### Required tasks
(a) In the reading notes below, what was a strong sign that a text was written by a white author?
(b) From the reading notes below, reproduce the passage starting at the words "- It’s ironic" and ending after the words "unlike it is)".

### Reading text
+--
From the readings this week, I saw two major themes emerge:
- Distant vs. close reading (perhaps as a parallel for structural vs. individual patterns)
- It’s ironic to me that Jocker makes the claim that close reading has been rendered “totally inappropriate” and then goes on to — at least Mandel argues — recreate or embed a sexist structure within his distant reading analysis.
- Something like… negative definition? Defining something by its relation to other things (how like or unlike it is)
- In So & Roland, “white” and “black texts” defined relative to each other
- I found it rich in meaning that the absence of the word “white” in a text was a strong indicator that a text was by a white author; whiteness defined by its very absence
- Comp titles being a means of defining what kind of books are expected to find commercial success
- A parallel in Mandel’s discussion of the conservatism of statistics and Bayesian probability
- In So & Roland, “white” and “black texts” defined relative to each other
Questions I have coming out of the reading:
- Mandel criticizes Jocker’s analysis as veering from a study of style instead to mere counting. How does one find the line between such approaches, especially when using quantitative methods?
+--
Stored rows

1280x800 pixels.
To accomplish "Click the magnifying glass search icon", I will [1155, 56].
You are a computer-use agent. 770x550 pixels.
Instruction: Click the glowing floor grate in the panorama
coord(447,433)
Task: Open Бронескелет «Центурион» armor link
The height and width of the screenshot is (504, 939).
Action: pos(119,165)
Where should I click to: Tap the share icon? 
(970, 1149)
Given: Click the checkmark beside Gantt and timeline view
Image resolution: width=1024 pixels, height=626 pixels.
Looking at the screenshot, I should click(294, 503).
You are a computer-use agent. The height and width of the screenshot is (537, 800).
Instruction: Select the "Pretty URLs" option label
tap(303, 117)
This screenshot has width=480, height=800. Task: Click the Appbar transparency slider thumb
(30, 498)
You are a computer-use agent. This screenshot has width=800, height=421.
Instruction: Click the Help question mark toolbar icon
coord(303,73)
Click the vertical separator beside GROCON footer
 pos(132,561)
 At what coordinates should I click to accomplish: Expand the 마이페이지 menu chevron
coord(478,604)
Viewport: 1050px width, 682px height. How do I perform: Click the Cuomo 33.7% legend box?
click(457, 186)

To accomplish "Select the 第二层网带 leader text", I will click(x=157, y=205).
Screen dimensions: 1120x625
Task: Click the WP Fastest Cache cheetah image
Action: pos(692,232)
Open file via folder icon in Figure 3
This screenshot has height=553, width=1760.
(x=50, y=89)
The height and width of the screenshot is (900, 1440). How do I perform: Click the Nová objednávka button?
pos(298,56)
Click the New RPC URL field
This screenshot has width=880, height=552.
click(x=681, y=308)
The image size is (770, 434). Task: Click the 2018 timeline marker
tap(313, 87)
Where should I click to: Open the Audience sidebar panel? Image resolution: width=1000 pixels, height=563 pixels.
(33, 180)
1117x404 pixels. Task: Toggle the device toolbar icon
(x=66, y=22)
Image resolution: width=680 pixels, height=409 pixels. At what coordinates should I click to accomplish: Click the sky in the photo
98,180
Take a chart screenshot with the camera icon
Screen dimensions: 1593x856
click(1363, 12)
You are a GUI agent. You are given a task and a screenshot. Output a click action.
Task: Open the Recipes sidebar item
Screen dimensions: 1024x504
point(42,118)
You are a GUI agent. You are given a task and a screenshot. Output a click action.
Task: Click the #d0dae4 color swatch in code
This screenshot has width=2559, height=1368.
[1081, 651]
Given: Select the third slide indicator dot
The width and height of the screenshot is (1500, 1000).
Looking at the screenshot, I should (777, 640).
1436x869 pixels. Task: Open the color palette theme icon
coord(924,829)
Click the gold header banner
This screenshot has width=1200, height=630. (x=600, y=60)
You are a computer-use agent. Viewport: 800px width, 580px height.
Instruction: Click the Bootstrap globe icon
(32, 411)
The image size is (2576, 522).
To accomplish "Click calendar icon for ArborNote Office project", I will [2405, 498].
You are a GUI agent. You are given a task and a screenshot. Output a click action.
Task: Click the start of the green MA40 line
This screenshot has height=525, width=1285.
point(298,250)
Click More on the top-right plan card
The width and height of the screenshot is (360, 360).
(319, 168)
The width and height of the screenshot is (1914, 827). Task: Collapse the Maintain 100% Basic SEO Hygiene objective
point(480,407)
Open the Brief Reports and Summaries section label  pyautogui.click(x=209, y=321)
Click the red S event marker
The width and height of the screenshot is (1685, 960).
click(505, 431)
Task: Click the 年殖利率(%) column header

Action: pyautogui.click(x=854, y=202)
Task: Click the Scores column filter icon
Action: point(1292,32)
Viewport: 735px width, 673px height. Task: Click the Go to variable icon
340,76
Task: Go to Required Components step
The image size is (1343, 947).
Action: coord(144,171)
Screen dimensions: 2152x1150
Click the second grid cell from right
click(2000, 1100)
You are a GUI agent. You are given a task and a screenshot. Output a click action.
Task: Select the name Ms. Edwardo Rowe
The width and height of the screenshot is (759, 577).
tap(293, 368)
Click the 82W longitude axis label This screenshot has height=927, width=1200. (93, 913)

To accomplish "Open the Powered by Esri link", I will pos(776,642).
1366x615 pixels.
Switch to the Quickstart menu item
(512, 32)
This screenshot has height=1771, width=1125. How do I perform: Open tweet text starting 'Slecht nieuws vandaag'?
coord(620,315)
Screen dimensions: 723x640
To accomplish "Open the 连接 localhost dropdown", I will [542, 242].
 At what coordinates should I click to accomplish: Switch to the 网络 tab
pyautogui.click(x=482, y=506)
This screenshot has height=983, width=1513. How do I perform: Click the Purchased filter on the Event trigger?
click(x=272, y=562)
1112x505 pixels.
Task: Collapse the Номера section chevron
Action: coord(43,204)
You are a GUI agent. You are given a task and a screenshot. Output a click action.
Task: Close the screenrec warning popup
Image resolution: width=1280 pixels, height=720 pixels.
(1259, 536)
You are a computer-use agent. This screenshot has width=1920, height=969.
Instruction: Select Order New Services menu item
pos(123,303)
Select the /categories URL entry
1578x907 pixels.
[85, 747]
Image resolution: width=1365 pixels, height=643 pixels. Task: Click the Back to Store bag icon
+--
### Solution set
(a) The absence of the word "white" in the text.

(b)
- It’s ironic to me that Jocker makes the claim that close reading has been rendered “totally inappropriate” and then goes on to — at least Mandel argues — recreate or embed a sexist structure within his distant reading analysis.
- Something like… negative definition? Defining something by its relation to other things (how like or unlike it is)